Preisverleihung mit Druckkostenzuschuss

Weil in letzter Zeit so viel von angeblichen Mauscheleien bei Preisverleihungen die Rede ist: Der Metablocker von politik-digital nennt beim Deutschen Multimeda Award des namensgebenden Verbandes nicht nur die Preisträger, sondern auch das Kleingedruckte:

Die Teilnahmegebühr für den DMMA beträgt je nach Zeitpunkt der Bewerbung zwischen 250 und 300 Euro. Dabei erhalten Mitglieder des Bundesverbandes Digitale Wirtschaft eine Ermäßigung von 15 Prozent. Zusätzlich müssen die Bewerber im Falle einer Nominierung oder Prämierung eintausend Euro Druckkostenzuschuss für das Jahrbuch
“Interaktive Trends/DMMA 2007″ bezahlen. Darin sollen die ausgezeichneten Multimediaangebote auf einer A4-Doppelseite vorgestellt werden. Nach Angaben des DMMA haben sich insgesamt 368 Unternehmen, Institutionen, Agenturen, Freiberufler und Studenten um den Preis beworben.
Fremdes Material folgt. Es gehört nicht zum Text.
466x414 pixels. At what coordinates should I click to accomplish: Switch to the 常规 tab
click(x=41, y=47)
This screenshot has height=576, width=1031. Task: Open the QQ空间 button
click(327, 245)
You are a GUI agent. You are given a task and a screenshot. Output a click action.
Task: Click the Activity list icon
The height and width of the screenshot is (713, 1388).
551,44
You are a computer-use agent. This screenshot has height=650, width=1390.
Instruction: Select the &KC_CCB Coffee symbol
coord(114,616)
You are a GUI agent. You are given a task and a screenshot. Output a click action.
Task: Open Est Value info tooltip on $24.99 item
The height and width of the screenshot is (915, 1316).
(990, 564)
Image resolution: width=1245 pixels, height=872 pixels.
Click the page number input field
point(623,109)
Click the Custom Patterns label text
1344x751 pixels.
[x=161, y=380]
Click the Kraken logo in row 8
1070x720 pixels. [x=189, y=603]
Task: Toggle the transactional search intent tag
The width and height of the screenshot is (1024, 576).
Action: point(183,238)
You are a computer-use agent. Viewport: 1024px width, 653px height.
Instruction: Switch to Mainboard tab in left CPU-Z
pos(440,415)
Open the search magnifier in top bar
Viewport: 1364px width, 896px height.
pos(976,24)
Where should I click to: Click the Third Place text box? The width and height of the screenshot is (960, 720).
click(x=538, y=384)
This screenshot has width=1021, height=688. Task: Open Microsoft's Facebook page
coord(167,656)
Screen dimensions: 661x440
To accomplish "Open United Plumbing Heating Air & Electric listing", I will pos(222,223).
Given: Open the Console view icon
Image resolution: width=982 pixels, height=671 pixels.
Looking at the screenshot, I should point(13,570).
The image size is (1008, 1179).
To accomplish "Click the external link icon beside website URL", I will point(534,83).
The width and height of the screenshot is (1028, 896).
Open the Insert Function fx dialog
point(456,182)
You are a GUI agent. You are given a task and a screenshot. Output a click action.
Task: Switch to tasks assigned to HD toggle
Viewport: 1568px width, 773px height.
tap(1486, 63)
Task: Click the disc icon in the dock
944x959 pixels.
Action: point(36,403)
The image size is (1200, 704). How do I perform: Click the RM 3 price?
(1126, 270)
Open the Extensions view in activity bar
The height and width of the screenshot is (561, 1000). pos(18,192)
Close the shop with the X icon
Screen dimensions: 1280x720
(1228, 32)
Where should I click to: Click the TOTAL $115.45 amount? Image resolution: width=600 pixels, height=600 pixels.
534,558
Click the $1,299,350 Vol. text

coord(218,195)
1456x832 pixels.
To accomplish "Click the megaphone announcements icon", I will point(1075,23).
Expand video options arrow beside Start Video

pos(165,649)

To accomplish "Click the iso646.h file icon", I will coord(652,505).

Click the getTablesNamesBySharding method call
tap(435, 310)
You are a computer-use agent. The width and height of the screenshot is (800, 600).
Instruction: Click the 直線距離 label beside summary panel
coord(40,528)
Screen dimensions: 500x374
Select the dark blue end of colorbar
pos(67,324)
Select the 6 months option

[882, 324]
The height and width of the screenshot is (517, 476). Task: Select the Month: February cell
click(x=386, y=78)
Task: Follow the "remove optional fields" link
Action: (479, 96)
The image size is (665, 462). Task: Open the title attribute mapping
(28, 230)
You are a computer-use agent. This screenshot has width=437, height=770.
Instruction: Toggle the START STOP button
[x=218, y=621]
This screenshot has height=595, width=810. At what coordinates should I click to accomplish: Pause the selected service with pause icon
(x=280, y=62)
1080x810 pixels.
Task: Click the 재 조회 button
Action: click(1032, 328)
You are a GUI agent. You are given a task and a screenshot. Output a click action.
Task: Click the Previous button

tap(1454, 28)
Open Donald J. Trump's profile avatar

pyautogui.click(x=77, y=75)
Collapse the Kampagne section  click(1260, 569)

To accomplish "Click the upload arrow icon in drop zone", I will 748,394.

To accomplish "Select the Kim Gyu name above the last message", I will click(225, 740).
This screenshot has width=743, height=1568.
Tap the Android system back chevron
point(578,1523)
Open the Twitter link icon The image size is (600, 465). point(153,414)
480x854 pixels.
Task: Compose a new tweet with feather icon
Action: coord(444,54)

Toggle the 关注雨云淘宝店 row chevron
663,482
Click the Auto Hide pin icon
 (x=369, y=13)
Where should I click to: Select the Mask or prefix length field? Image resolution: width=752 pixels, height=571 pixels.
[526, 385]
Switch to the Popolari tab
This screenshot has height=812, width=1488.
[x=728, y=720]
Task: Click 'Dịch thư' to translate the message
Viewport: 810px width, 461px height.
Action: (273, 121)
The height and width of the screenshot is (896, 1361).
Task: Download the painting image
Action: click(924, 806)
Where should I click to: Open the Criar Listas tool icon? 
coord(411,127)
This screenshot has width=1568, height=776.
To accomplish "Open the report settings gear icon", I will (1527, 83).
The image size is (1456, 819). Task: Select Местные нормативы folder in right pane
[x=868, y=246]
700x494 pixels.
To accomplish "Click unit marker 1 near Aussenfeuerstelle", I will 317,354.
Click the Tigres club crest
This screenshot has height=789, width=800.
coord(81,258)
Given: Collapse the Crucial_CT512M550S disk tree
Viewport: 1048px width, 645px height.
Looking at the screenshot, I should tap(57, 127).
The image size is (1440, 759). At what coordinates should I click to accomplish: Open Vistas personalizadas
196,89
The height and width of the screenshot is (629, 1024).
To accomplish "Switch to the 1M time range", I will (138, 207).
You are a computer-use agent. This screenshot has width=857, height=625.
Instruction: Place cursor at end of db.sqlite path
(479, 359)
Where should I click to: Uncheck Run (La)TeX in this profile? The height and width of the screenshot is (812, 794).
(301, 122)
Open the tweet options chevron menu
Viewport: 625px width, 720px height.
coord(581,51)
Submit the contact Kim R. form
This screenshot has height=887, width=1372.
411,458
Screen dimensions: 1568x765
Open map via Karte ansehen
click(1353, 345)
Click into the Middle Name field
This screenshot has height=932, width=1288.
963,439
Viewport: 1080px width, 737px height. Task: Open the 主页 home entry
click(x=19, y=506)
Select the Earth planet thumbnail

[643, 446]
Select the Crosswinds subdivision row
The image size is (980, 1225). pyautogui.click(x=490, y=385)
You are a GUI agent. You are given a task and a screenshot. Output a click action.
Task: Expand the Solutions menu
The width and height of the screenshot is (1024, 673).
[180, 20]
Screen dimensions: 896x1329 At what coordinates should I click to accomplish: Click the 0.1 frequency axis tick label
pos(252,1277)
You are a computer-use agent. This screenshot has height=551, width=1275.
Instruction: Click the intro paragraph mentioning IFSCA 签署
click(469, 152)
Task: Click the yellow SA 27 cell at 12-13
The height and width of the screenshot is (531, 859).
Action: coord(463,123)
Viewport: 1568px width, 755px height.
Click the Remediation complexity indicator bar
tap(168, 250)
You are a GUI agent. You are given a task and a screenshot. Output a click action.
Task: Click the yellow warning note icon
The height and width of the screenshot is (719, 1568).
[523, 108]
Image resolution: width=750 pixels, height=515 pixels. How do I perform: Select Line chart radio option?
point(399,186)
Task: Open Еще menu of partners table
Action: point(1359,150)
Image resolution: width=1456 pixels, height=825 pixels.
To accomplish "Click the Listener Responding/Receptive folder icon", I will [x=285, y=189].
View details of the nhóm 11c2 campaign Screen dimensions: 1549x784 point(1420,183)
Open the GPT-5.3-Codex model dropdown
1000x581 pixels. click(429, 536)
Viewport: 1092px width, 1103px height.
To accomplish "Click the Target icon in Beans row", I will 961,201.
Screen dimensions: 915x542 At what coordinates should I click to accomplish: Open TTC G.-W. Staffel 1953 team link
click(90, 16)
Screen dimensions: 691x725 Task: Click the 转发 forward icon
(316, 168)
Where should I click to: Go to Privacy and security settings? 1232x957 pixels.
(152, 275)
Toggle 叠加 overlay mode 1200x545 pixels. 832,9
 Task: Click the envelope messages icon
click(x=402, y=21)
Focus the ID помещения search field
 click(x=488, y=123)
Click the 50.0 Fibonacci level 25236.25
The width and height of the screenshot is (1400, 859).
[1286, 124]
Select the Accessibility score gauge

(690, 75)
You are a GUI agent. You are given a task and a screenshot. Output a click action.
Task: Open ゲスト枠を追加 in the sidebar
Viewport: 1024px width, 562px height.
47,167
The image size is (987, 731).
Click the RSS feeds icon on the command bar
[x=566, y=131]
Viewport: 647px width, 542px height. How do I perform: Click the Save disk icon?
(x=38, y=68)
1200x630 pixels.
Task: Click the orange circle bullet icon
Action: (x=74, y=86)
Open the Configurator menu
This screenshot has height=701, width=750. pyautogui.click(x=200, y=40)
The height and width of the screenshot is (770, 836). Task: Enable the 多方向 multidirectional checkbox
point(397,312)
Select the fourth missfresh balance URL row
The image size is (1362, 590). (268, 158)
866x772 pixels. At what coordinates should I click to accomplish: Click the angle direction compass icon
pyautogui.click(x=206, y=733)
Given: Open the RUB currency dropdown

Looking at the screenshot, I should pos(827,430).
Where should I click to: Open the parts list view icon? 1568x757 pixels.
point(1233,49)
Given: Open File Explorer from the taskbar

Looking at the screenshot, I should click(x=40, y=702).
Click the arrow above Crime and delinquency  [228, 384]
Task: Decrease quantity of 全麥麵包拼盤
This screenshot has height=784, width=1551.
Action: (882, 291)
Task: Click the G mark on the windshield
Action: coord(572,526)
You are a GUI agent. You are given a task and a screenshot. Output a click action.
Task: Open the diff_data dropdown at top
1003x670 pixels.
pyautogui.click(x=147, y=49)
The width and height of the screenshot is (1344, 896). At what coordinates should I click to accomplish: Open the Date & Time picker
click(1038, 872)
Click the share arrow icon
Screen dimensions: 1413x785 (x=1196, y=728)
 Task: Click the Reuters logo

Zu den interaktiven Trends gehört offenbar, dass die Preisträger am Tag nach der Verleihung noch nicht auf der Website zu finden sind, sondern die User sie sich auf anderen Websites ersurfen müssen.

Das Verfahren war wahrscheinlich schon seit jeher so oder so ähnlich, aber vielleicht nicht nur mir bislang unbekannt.